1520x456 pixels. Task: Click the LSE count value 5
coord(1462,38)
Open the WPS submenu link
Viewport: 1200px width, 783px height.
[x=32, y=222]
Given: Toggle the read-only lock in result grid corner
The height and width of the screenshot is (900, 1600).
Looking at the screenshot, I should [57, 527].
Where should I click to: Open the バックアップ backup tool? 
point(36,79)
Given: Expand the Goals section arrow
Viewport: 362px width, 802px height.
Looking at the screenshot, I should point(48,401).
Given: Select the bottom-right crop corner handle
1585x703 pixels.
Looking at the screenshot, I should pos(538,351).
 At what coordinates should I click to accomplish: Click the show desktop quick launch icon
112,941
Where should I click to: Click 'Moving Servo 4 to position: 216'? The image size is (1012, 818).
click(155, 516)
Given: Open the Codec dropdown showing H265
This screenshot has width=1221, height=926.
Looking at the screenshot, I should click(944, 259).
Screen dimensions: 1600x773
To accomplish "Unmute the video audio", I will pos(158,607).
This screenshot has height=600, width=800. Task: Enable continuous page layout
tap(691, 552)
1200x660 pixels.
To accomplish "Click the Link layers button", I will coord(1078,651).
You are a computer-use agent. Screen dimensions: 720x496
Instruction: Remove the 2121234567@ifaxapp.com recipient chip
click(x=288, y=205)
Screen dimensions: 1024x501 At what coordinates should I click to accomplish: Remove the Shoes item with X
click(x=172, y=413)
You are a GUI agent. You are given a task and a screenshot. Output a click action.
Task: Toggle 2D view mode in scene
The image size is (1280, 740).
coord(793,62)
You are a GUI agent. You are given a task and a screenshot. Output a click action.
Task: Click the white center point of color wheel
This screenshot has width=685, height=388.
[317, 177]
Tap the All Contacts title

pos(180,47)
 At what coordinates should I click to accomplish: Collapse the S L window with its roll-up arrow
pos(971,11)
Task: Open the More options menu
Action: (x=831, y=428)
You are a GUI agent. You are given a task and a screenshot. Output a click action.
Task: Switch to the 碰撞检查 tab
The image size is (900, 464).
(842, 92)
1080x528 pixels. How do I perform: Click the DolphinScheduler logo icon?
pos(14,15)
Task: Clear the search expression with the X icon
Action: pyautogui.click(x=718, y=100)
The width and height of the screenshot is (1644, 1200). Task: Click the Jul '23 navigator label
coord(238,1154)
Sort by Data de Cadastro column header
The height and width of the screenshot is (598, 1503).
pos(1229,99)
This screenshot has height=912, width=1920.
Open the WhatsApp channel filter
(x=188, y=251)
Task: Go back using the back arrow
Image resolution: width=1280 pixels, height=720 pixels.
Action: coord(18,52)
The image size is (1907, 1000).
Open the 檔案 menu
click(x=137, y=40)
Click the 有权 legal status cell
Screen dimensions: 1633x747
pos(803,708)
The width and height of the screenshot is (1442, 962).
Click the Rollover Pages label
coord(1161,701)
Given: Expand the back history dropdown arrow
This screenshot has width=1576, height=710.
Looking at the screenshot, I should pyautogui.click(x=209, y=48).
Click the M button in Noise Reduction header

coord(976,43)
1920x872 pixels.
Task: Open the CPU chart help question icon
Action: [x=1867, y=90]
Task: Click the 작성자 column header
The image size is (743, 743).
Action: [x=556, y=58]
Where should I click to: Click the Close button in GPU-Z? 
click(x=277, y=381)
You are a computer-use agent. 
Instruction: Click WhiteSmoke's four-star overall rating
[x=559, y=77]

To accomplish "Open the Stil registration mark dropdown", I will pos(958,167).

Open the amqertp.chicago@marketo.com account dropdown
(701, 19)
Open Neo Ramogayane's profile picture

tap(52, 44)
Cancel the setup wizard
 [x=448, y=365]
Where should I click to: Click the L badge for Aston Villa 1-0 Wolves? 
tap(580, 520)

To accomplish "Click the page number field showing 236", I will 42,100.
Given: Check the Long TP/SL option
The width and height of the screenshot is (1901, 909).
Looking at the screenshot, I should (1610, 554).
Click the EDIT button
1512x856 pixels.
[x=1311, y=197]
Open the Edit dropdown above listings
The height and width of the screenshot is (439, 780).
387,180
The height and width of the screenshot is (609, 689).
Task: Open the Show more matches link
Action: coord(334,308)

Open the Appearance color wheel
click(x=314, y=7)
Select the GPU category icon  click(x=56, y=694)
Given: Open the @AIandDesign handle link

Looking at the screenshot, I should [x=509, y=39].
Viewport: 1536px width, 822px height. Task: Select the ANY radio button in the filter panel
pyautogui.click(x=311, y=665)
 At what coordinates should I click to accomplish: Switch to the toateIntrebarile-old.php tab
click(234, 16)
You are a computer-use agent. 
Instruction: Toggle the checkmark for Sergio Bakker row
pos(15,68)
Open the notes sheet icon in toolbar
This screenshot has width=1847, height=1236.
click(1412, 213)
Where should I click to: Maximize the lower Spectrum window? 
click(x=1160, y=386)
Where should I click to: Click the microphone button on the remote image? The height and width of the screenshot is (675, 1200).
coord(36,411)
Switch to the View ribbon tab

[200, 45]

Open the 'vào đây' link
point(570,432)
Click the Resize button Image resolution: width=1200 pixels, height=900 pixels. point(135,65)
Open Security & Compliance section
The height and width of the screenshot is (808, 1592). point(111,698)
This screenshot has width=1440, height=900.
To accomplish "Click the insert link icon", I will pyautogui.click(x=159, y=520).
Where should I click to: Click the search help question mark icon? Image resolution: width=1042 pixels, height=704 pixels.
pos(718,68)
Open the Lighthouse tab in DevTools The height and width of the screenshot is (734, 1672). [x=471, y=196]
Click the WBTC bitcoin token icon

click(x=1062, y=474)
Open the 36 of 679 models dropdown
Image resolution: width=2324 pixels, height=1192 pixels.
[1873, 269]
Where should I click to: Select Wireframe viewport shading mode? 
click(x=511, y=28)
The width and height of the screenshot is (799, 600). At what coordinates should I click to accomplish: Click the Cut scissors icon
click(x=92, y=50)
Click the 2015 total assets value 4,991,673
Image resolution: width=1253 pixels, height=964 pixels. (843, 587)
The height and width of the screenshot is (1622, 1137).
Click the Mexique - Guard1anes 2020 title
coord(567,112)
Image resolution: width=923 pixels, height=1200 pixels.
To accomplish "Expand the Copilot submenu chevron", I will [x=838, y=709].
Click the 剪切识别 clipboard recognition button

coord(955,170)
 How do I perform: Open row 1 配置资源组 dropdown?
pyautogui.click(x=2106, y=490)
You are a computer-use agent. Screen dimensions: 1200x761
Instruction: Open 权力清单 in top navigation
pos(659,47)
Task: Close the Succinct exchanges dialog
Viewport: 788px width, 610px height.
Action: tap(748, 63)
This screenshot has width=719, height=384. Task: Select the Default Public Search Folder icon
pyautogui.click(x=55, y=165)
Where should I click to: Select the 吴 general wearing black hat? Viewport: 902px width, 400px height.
■ ■ ■ ■ ■
Pull out every line in the material above where "will" occurs.

Task answer:
To accomplish "Unmute the video audio", I will pos(158,607).
To accomplish "Click the Link layers button", I will coord(1078,651).
To accomplish "Open the Stil registration mark dropdown", I will pos(958,167).
To accomplish "Click the page number field showing 236", I will 42,100.
To accomplish "Click the insert link icon", I will pyautogui.click(x=159, y=520).
To accomplish "Expand the Copilot submenu chevron", I will [x=838, y=709].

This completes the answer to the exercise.